Work request ▸ Retype, without changes, every line from the line that contains "Given: Click the Undo arrow icon" through the final line of the records. Exclude pictures.
== Extracted entries
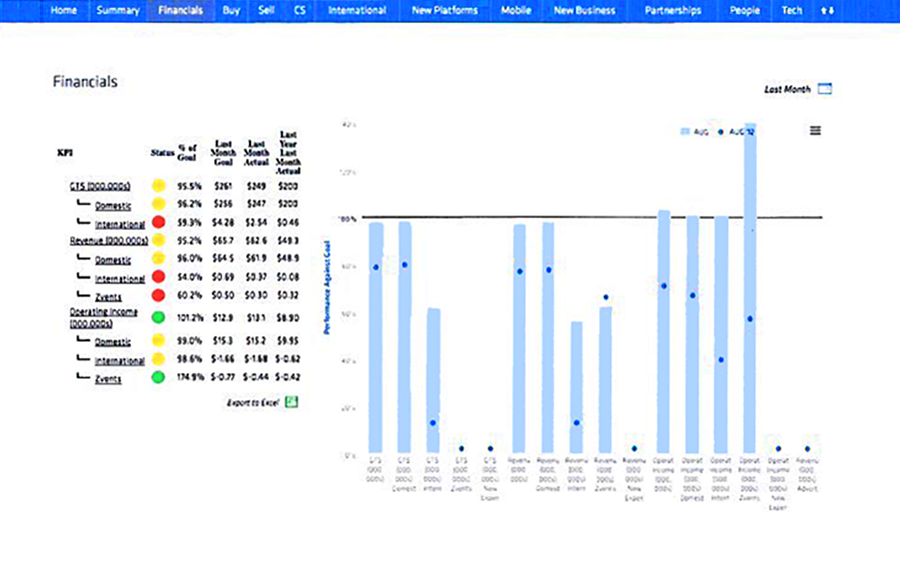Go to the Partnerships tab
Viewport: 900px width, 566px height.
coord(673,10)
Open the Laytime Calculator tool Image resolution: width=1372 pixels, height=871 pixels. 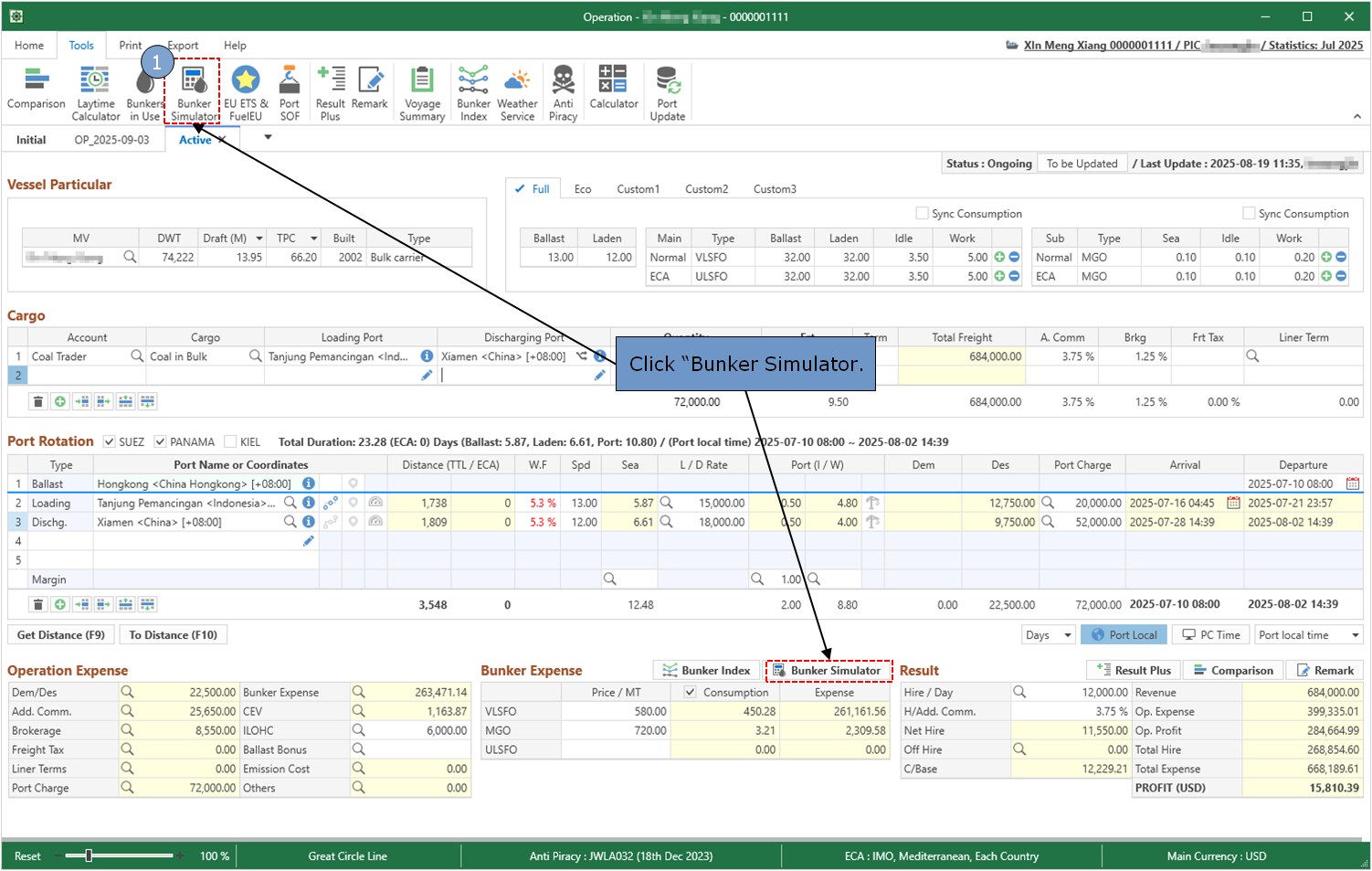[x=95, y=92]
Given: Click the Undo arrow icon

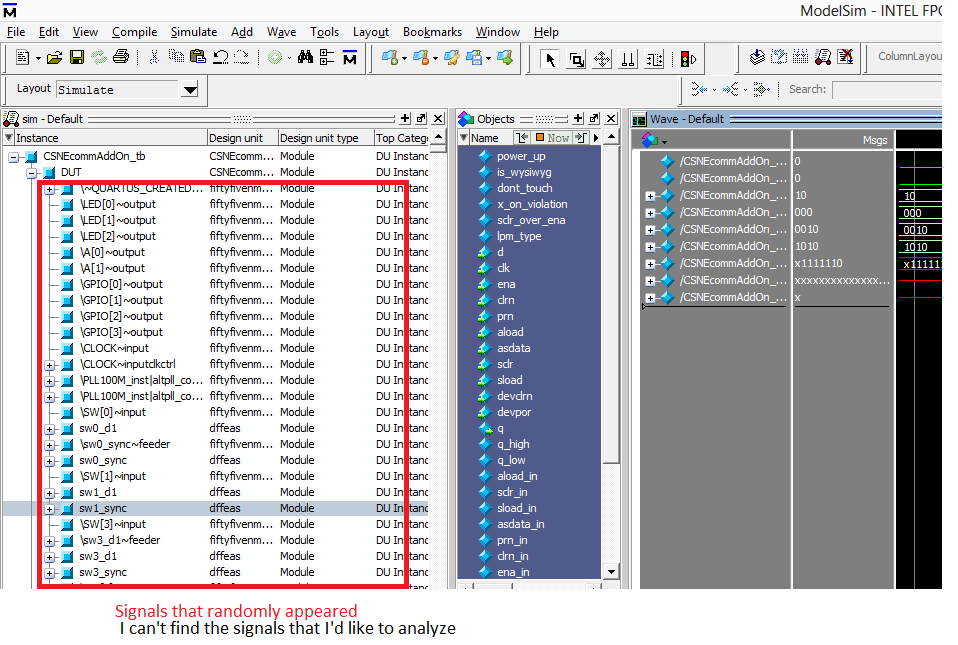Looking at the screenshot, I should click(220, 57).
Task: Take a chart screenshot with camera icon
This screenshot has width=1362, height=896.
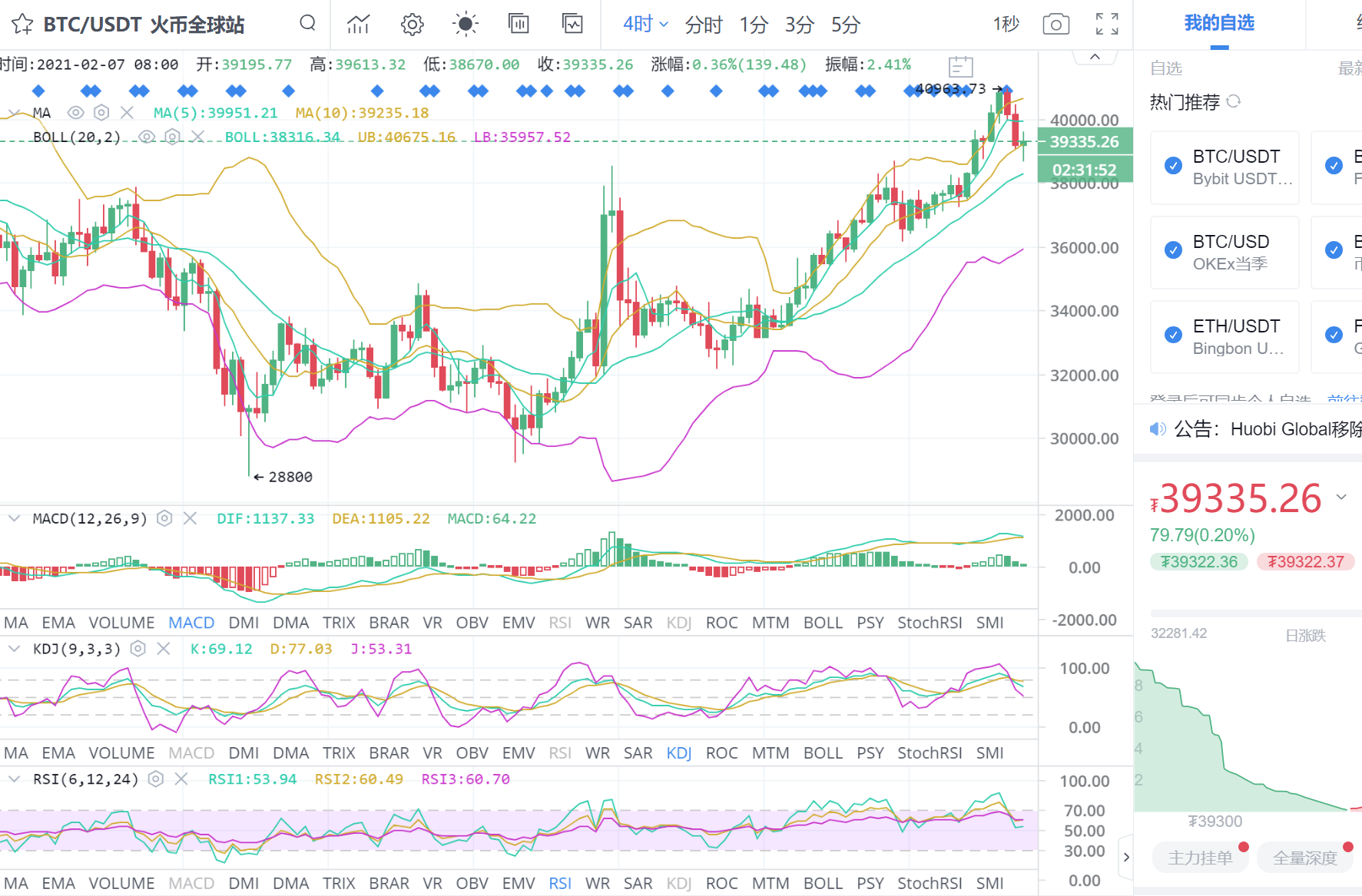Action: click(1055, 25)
====
Solution ▸
Given: Click the Undo arrow icon

Looking at the screenshot, I should click(220, 57).
Task: Take a chart screenshot with camera icon
This screenshot has width=1362, height=896.
Action: click(1055, 25)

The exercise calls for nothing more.